Megazol (CL 64,855) a very effective drug in experimental infections by Trypanosoma cruzi, and also in in vitro assays with vertebrate forms of the parasite, had its activity upon macromolecule biosynthesis tested using tissue culture-derived amastigote forms. Megazol presented a drastic inhibition of [3H]-leucine incorporation, and only a partial inhibition of [3H]-thymidine and [3H]-uridine incorporation, suggesting a selective activity upon protein synthesis. Comparing the three drugs, megazol was more potent than nifurtimox and benznidazole in inhibiting protein and DNA synthesis. Megazol showed a 91% of inhibition of [3H]-leucine incorporation whereas nifurtimox and benznidazole, 0% and 2%, respectively.
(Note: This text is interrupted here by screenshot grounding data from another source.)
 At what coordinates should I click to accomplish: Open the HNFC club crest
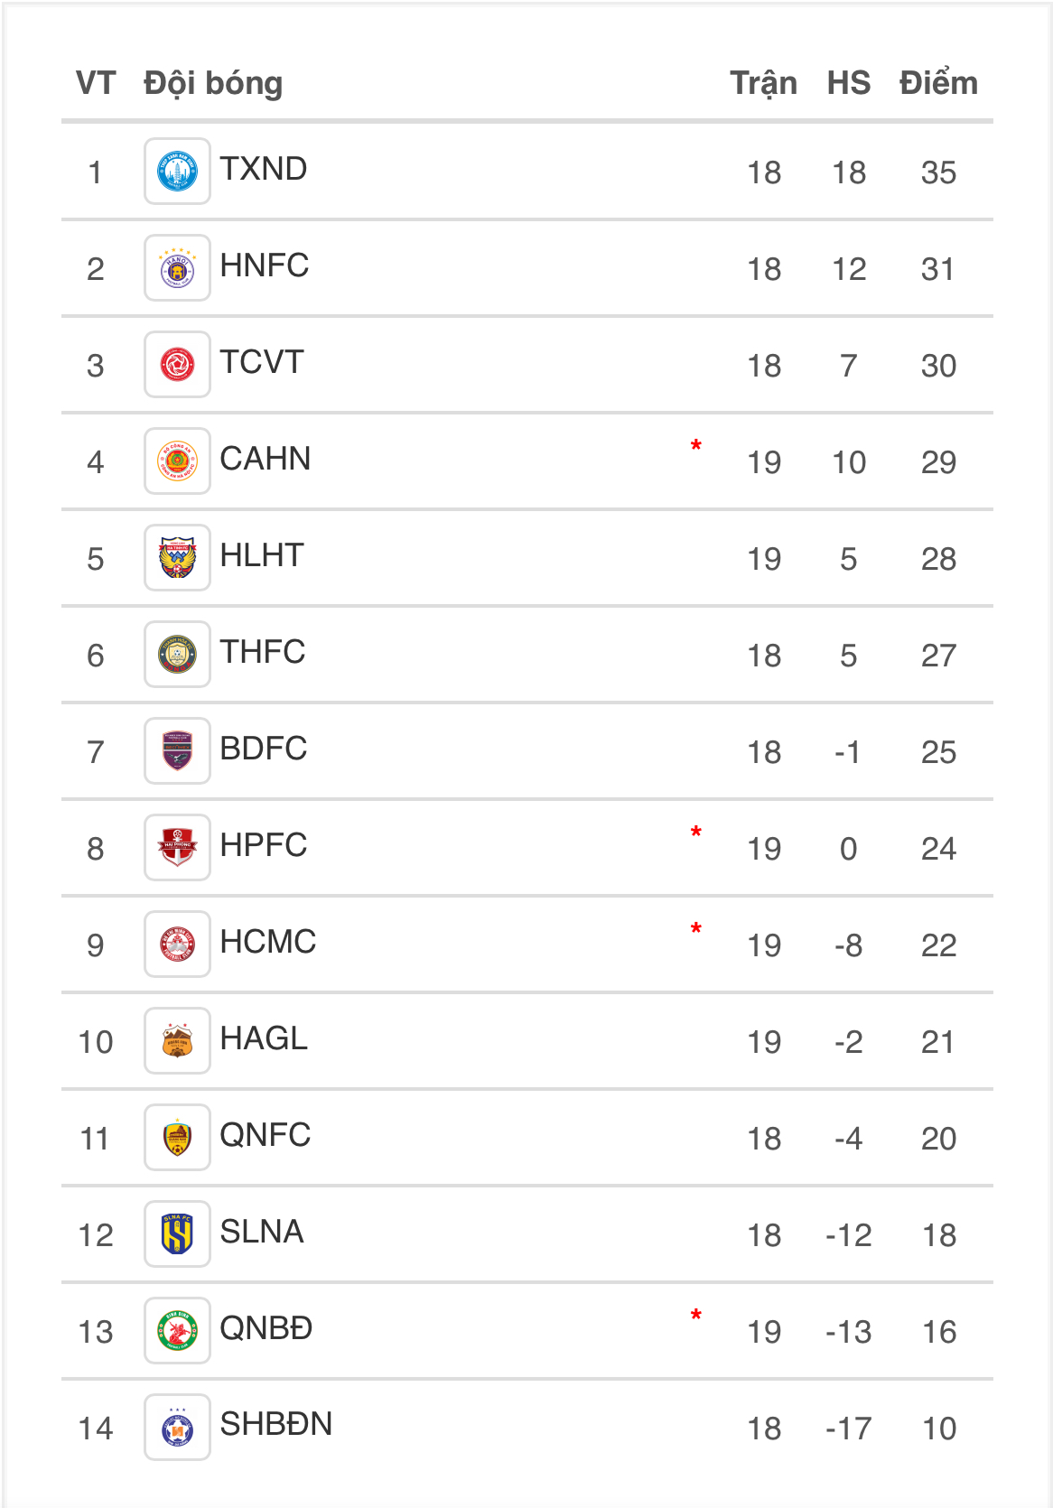click(177, 267)
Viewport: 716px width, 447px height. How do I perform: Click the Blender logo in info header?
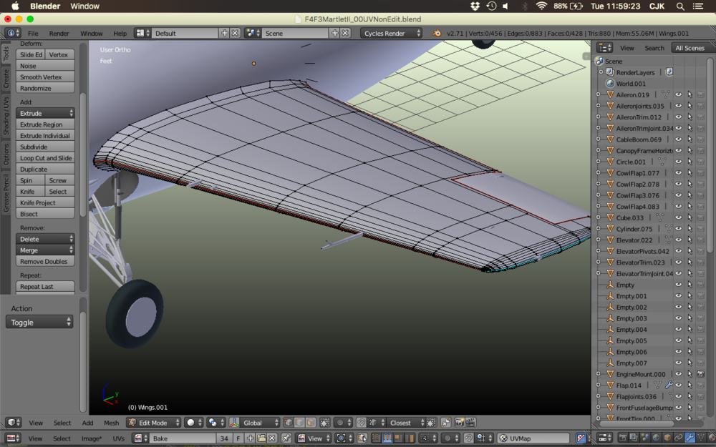[x=437, y=34]
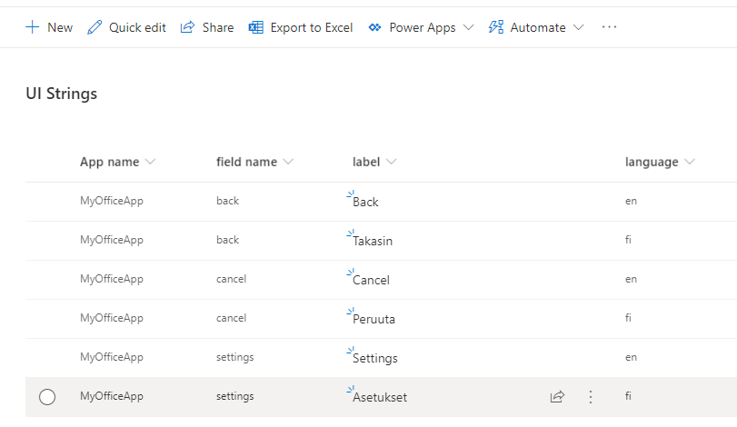Viewport: 737px width, 427px height.
Task: Click the UI Strings list title
Action: tap(61, 94)
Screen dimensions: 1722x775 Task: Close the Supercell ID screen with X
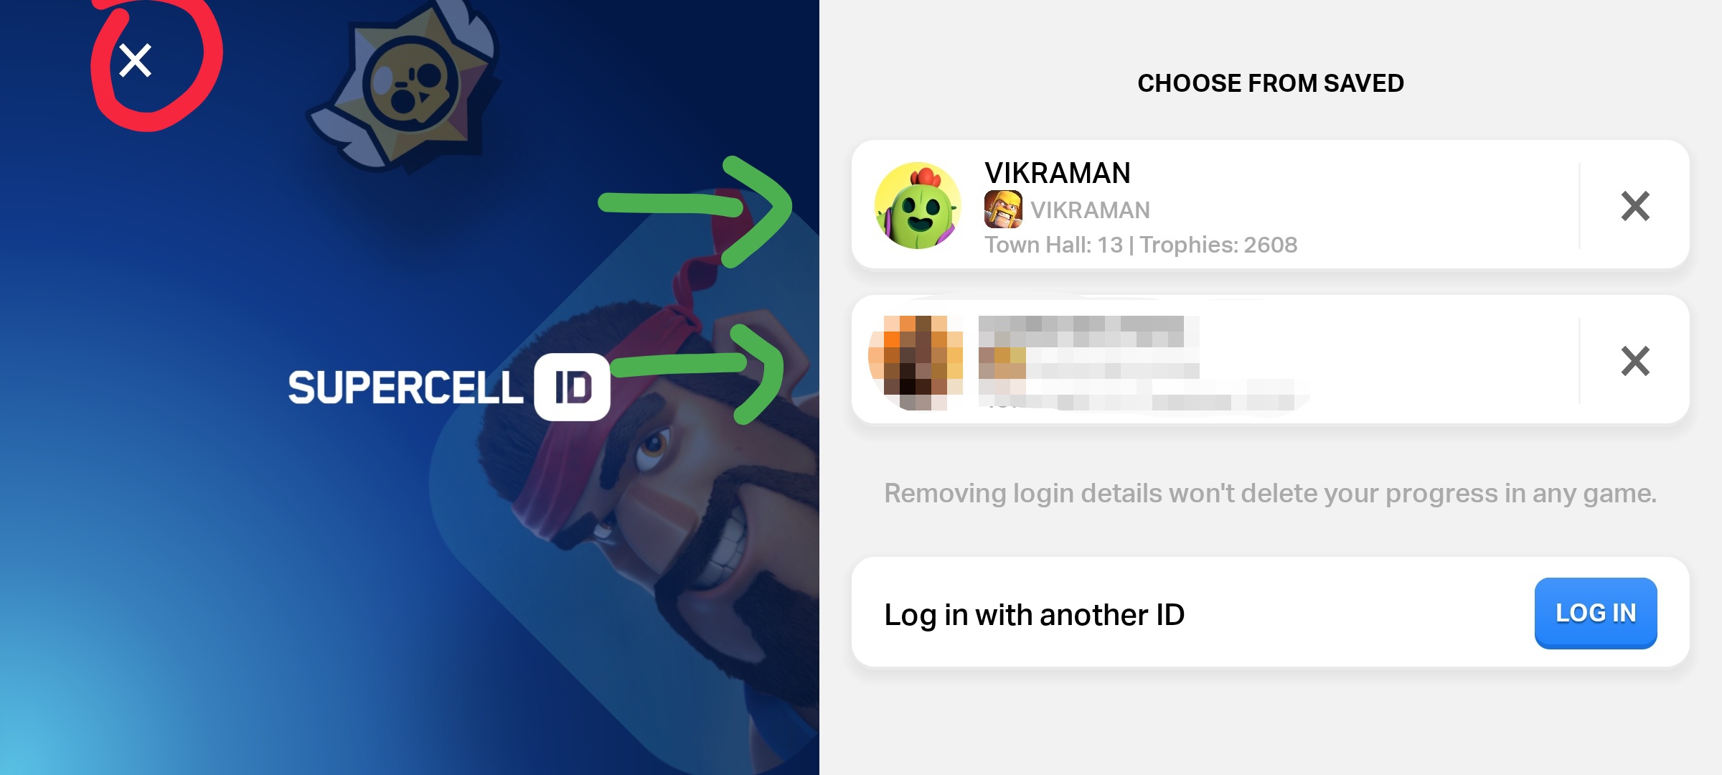click(x=135, y=60)
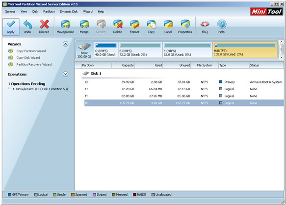This screenshot has width=286, height=205.
Task: Expand the Operations section chevron
Action: 65,74
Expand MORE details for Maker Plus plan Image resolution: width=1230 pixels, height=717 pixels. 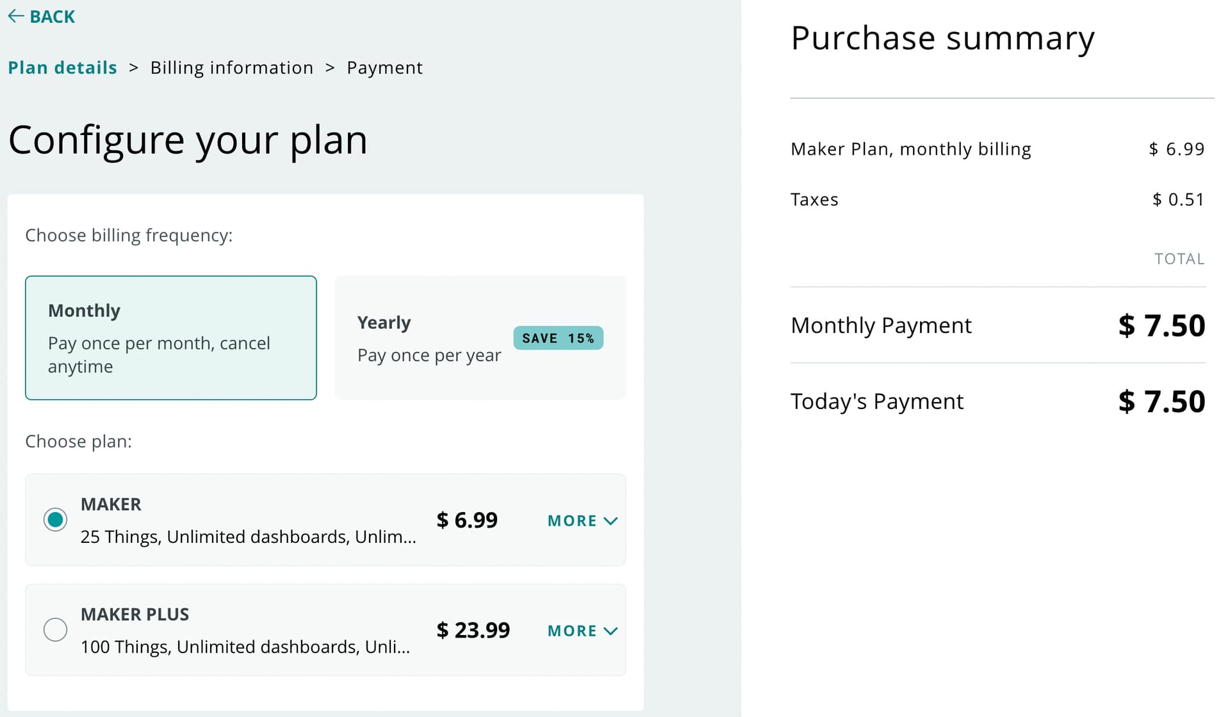(x=572, y=631)
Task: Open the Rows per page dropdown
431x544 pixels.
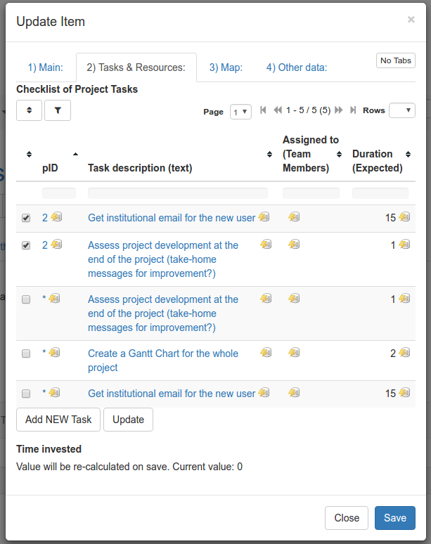Action: click(401, 110)
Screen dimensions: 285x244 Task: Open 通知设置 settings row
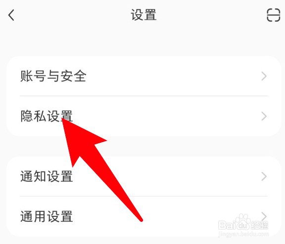(x=143, y=176)
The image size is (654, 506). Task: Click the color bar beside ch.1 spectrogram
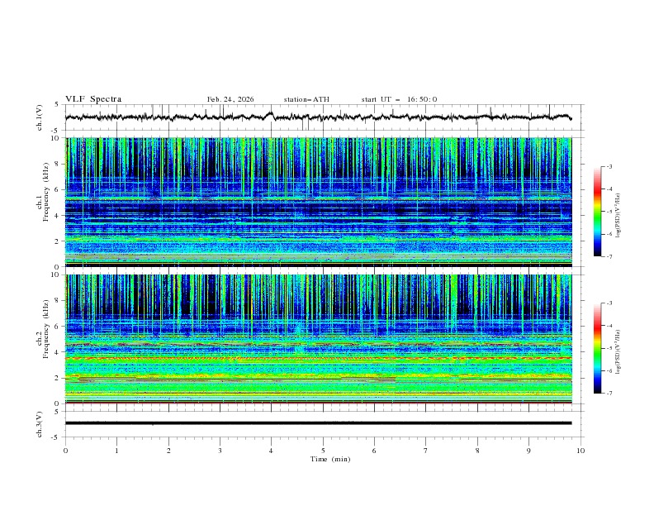point(597,212)
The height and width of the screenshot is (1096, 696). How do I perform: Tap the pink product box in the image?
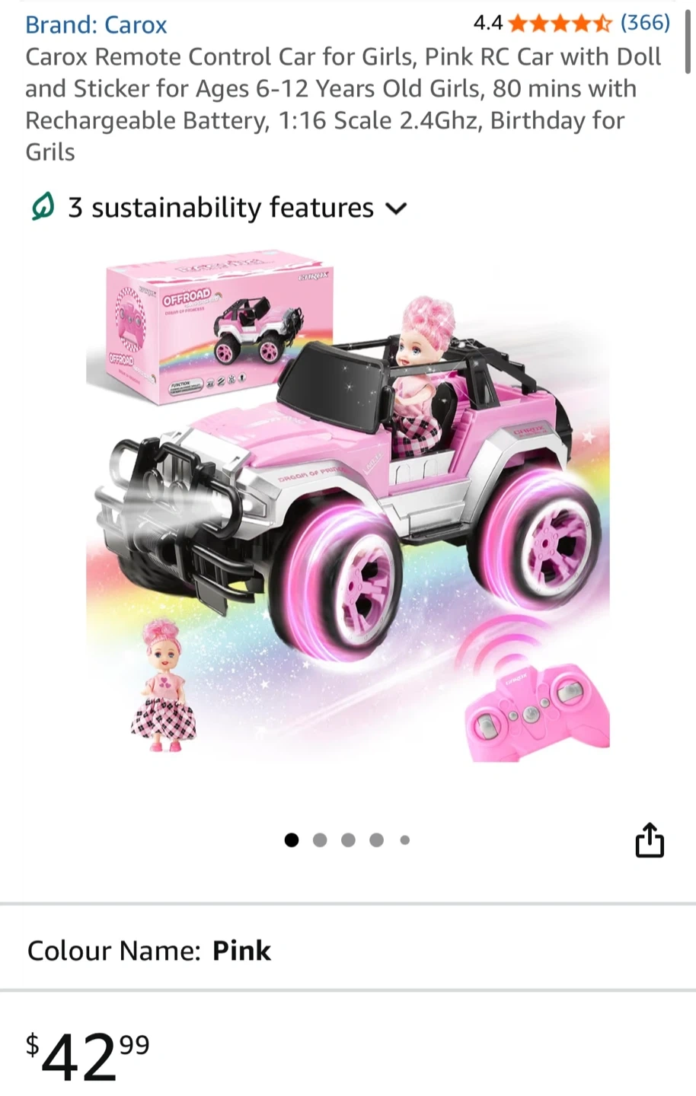pos(209,327)
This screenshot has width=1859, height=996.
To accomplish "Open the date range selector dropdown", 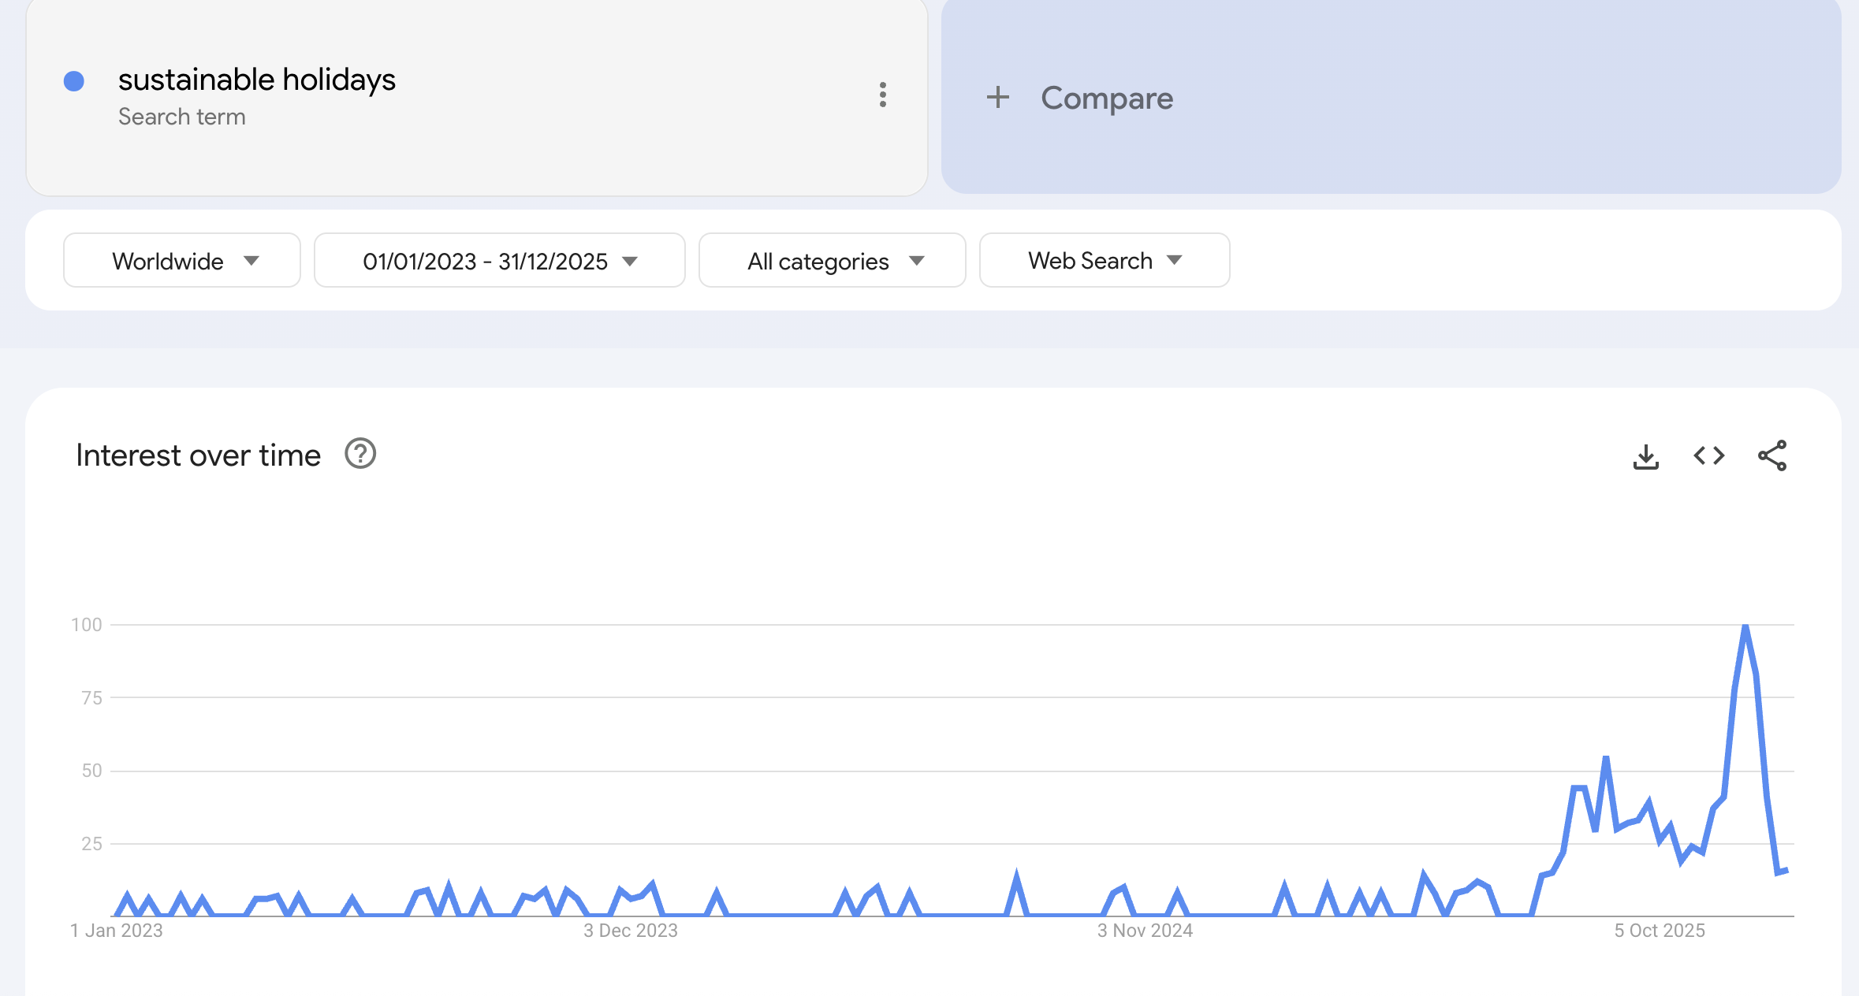I will click(499, 260).

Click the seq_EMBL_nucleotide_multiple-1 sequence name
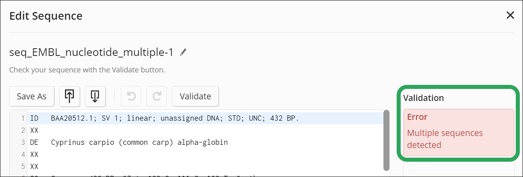(x=91, y=52)
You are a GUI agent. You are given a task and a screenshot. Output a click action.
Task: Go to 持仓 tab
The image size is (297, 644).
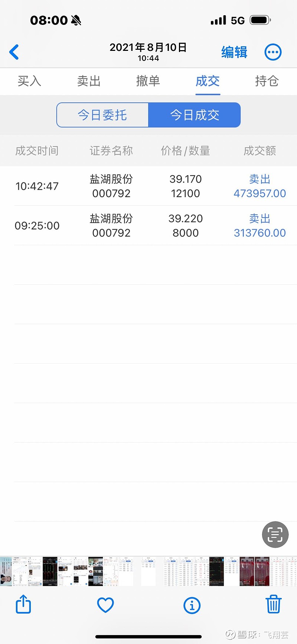(267, 81)
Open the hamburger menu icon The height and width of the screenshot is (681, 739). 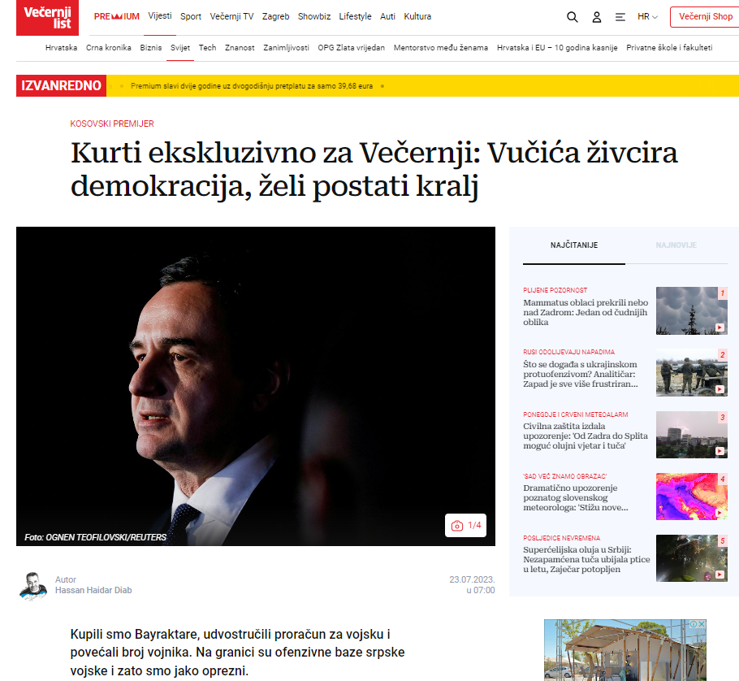[620, 17]
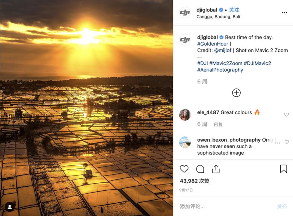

These latter two drugs inhibited the incorporation of all the precursors tested at similar levels, but the concentration of benznidazole was always three times higher, suggesting different mechanisms of action or, more probably, a greater efficiency of the 5-nitrofuran derivate in relation to the 2-nitroimidazole. So, we conclude that the mode of action of megazol is different from the ones of nifurtimox and benznidazole and that its primary effect is associated with an impairment of protein synthesis.